SACRAMENTO, California — For a state that considers itself a leader in both tech and climate, California is falling behind in both building data centers and putting guardrails around their environmental impacts.
Democrats in Sacramento are taking cues from lawmakers in Indiana, Ohio and West Virginia as they explore special electricity rates for data centers aimed at controlling costs for other customers. They’re also weighing new energy reporting standards to better understand the supercomputers’ impacts on California’s electric grid.
Those proposals come as electric utilities are embracing data centers as a potential business savior that promises to increase electrical demand several fold after an era of energy efficiency.
“This trend is absolutely real for us,” Pacific Gas and Electric CEO Patti Poppe said during the utility’s most recent quarterly earnings call in April. “This will be so beneficial for our customers.”
The handful of bills this year are a reaction to PG&E’s November 2024 application to energy regulators for a special tariff for all the new data centers it anticipates connecting to its grid in Northern California — enough to require the power of roughly 6.5 million new homes in the next ten years and four times the output of its Diablo Canyon nuclear plant. Tentatively planned projects would add an additional 1.5 million homes worth of power.
“It’s a big change, and not expected,” said Hunter Stern, assistant business manager with IBEW 1245, which represents PG&E electrical workers. “For years, California’s goal was to reduce emissions through efficiency and load growth was an indication that emissions would be going up, and we’ve changed that.”
But for ratepayer and environmental advocates, it could go either way: Data centers could, if managed properly, bring down the per-customer grid costs that have been dominating the political conversation for months — or they could leave ratepayers with costly stranded assets and even outpace the growth of renewable energy on the grid.
Another concern is pollution from data center power sources. The NAACP announced Tuesday it intends to sue Elon Musk’s xAI over public health risks posed by 35 unpermitted natural gas turbines it says are polluting minority communities in Memphis, Tennessee.
“Will [data centers] use clean generation and battery storage?” Matt Freedman, a staff attorney at The Utility Reform Network, asked at a Senate hearing in April. “The requirements established by the Legislature will largely determine what type of on-site generation is used by these data centers.”
Enter state Sen. Steve Padilla and Assemblymember Rebecca Bauer-Kahan.
Both Democratic lawmakers are carrying bills designed to protect ratepayers from cost spikes as data centers come online. Padilla’s SB 57 would direct the California Public Utilities Commission to set a special tariff for all power customers with at least 50 megawatts of load, while Bauer-Kahan’s AB 222 broadly requires commissioners to minimize ratepayer cost-shifting that might stem from an uptick in data centers joining the grid.

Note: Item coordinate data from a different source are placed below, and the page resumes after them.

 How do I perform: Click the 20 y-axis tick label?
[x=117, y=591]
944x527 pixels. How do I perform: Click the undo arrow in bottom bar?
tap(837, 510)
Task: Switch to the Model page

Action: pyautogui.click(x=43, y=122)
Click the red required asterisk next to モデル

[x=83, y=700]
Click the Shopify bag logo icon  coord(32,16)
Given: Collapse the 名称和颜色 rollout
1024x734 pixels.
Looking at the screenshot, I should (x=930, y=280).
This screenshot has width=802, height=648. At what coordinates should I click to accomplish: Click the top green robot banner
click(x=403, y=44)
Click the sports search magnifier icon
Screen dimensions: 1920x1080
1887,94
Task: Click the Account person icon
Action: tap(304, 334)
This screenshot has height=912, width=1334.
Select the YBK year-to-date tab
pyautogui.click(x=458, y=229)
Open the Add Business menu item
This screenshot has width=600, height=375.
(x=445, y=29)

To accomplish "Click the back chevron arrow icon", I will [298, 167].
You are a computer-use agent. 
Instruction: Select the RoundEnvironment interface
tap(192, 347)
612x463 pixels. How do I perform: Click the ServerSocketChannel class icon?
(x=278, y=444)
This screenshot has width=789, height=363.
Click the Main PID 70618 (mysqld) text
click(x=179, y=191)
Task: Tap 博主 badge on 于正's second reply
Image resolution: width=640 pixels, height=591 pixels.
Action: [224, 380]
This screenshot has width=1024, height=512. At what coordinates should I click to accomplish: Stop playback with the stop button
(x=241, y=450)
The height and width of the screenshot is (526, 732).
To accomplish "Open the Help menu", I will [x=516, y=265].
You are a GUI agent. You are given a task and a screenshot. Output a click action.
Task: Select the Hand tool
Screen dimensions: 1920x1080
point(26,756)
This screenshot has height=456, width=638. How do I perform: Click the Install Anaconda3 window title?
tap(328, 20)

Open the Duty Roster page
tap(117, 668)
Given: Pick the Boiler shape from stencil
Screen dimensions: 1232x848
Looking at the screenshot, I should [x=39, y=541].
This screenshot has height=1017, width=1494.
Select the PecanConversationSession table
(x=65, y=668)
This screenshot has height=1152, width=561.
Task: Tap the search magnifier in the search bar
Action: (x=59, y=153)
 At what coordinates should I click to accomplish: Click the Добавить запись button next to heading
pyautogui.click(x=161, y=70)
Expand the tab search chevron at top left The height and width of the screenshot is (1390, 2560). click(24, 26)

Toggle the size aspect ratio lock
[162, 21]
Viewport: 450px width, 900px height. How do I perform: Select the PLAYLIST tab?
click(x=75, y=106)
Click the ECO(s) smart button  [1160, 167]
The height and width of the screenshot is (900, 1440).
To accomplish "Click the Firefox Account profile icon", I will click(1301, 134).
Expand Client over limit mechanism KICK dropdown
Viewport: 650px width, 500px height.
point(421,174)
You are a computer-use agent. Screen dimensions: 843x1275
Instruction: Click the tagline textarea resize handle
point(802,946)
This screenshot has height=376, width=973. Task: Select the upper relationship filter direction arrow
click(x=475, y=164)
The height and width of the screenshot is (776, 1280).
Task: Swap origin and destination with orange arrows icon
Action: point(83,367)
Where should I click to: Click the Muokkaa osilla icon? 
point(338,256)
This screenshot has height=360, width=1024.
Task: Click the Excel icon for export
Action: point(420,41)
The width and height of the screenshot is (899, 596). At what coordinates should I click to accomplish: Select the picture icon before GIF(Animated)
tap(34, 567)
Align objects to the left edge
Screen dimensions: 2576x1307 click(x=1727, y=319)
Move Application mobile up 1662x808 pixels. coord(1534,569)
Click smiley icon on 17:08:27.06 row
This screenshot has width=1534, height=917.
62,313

Each contains added sustainability components. Padilla’s measure would allow the CPUC to set zero-carbon procurement targets for data centers. Bauer-Kahan’s plan targets transparency by requiring data center operators to report how much energy is used to power AI models and assigns the California Energy Commission to track supercomputer energy consumption trends.
Tech players like the Data Center Coalition and the business-aligned Silicon Valley Leadership Group have balked at the bills, arguing Padilla’s special tariffs are ill-defined and that Bauer-Kahan’s measure will force companies to reveal trade secrets.
“We’re all kind of left to throw up our hands and kind of speculate as to what the economic impact of all of this may be,” said Peter Leroe-Munoz, Silicon Valley Leadership Group’s general counsel. “It could have a very real chilling effect on the development of needed data centers here in California.”
But Bauer-Kahan thinks the real issue is cost. “They won’t say it out loud because you can’t say we should be shifting these to ratepayers,” she said. “It’s a ridiculous thing to say.”
Yet if lawmakers don’t find a way forward soon, they risk losing the advanced infrastructure fueling Silicon Valley’s artificial intelligence boom to other states while simultaneously failing to align in-state data centers with California’s ambitious climate goals.
“Data centers are the can of spinach for the AI Popeye,” Leroe-Munoz said. “Clearly, we’re putting ourselves at a competitive disadvantage by making it more difficult [to build] while other states are actively working to make themselves more attractive.”